→ ASSIGNED TASK:
Leave out the pictures and transcribe the rest of the records exactly.

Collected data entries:
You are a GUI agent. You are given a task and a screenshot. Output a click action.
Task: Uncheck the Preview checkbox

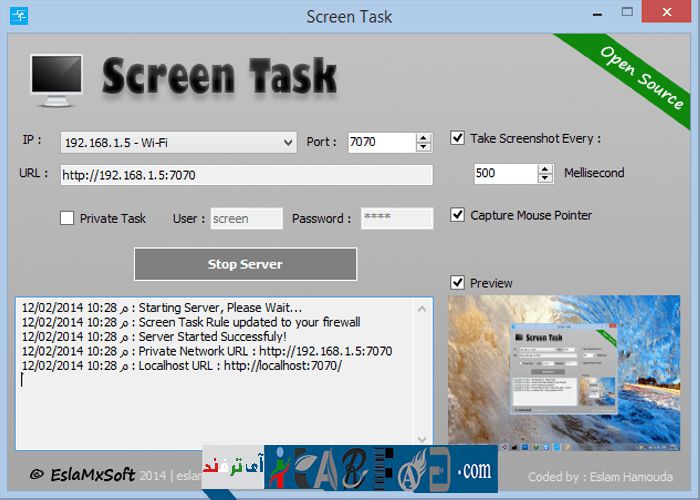tap(458, 283)
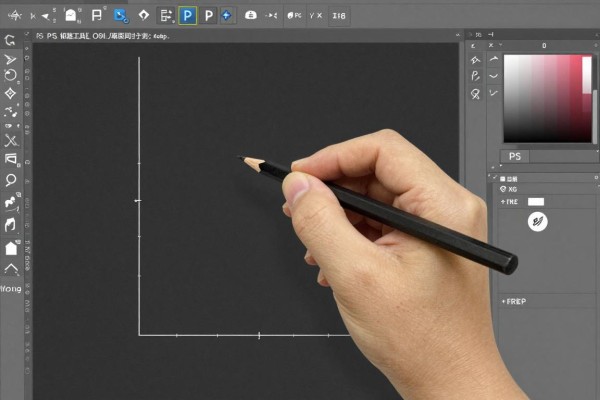Select the document tab starting with PS

[x=102, y=36]
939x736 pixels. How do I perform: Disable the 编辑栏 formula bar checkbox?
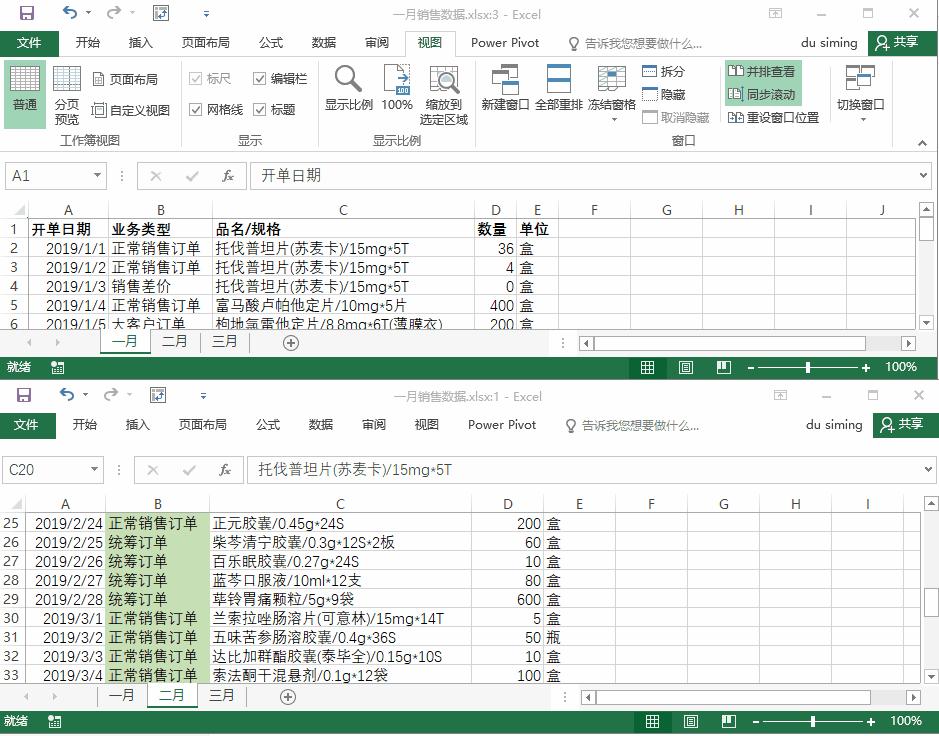tap(261, 78)
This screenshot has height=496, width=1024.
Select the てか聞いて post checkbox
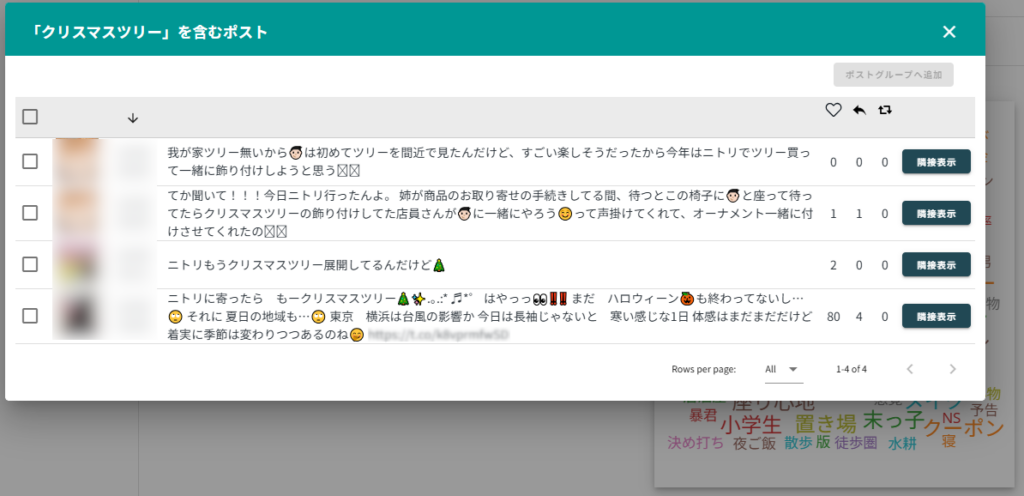tap(30, 213)
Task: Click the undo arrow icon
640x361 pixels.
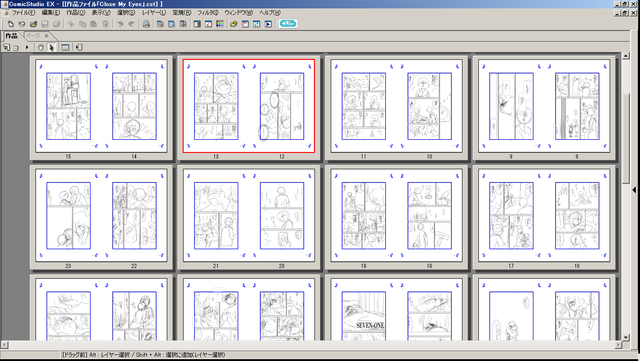Action: click(x=120, y=24)
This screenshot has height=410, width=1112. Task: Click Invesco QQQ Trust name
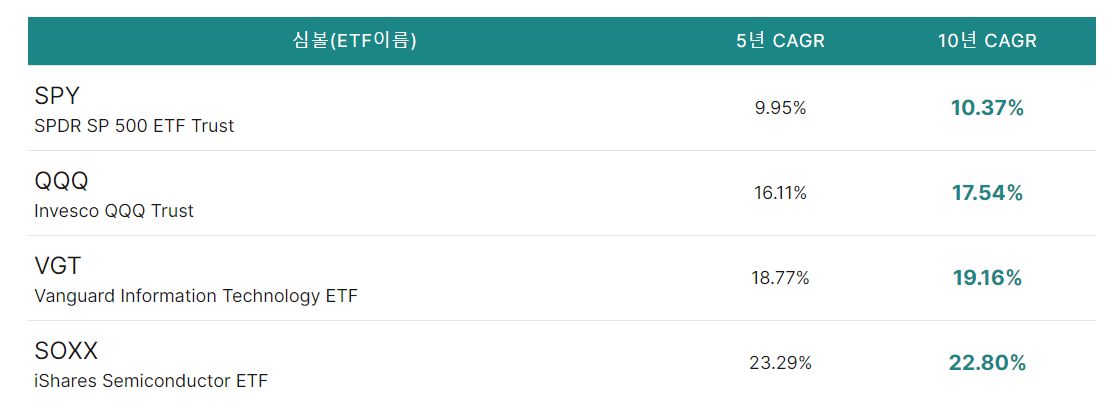[113, 211]
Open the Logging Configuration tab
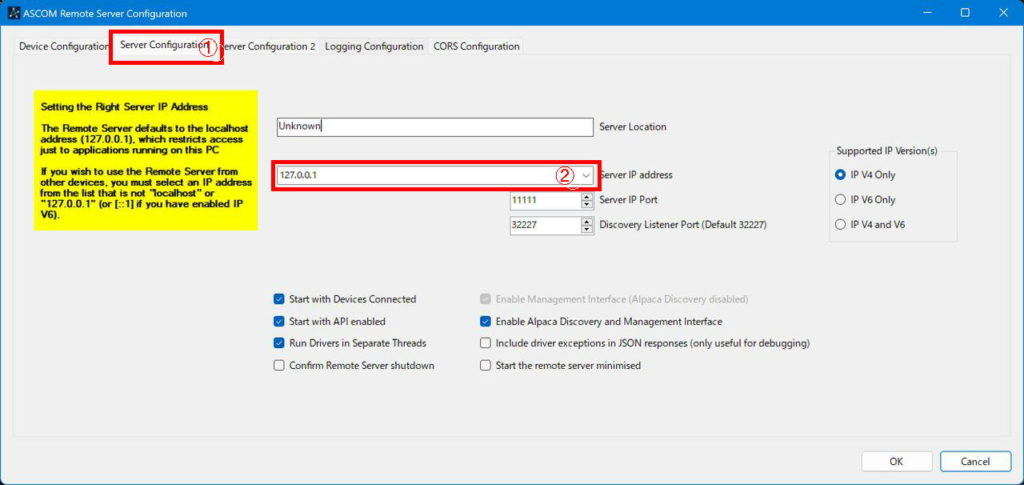 pos(374,47)
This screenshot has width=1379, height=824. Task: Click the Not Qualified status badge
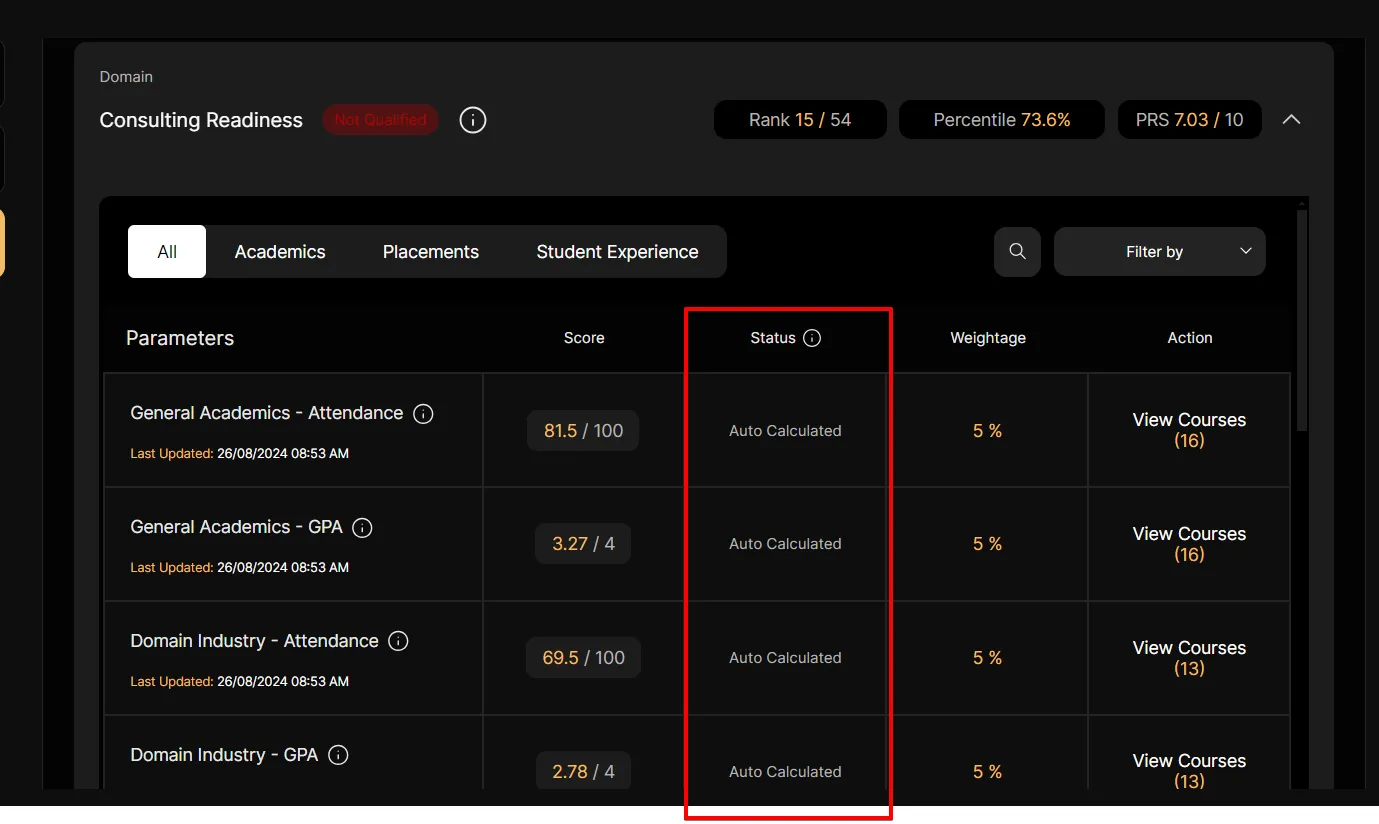click(380, 120)
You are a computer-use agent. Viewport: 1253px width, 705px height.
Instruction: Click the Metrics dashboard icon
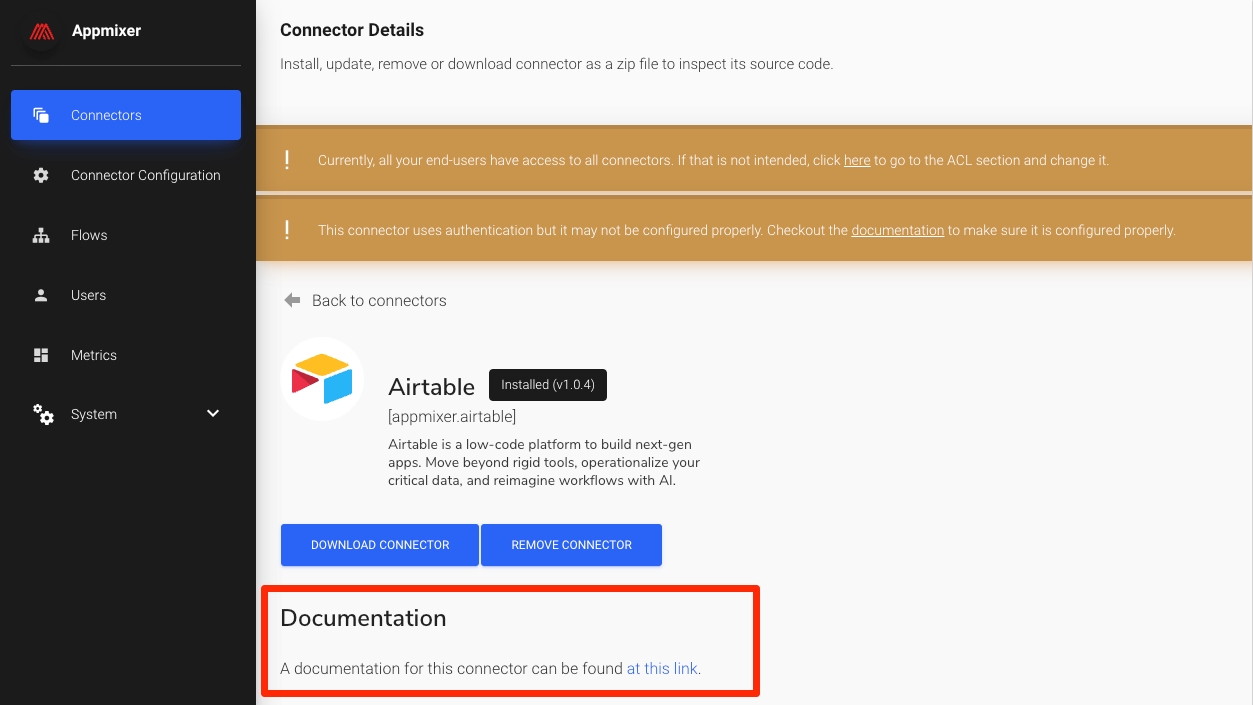pyautogui.click(x=41, y=355)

→ RESPONSE TO THIS EXERCISE:
You are a GUI agent. You are given a task and a screenshot. Output a click action.
Task: Uncheck the Preview checkbox

tap(458, 283)
Select the document tab starting with PS

[x=102, y=36]
939x736 pixels. How do I perform: Disable the 编辑栏 formula bar checkbox?
tap(261, 78)
This screenshot has height=496, width=1024.
Select the てか聞いて post checkbox
tap(30, 213)
Task: Click the undo arrow icon
640x361 pixels.
Action: click(x=120, y=24)
This screenshot has height=410, width=1112. Task: Click Invesco QQQ Trust name
[113, 211]
Open the Logging Configuration tab
 pos(374,47)
This screenshot has width=1379, height=824. Task: Click the Not Qualified status badge
click(380, 120)
You are a computer-use agent. Viewport: 1253px width, 705px height.
Instruction: Click the Metrics dashboard icon
pyautogui.click(x=41, y=355)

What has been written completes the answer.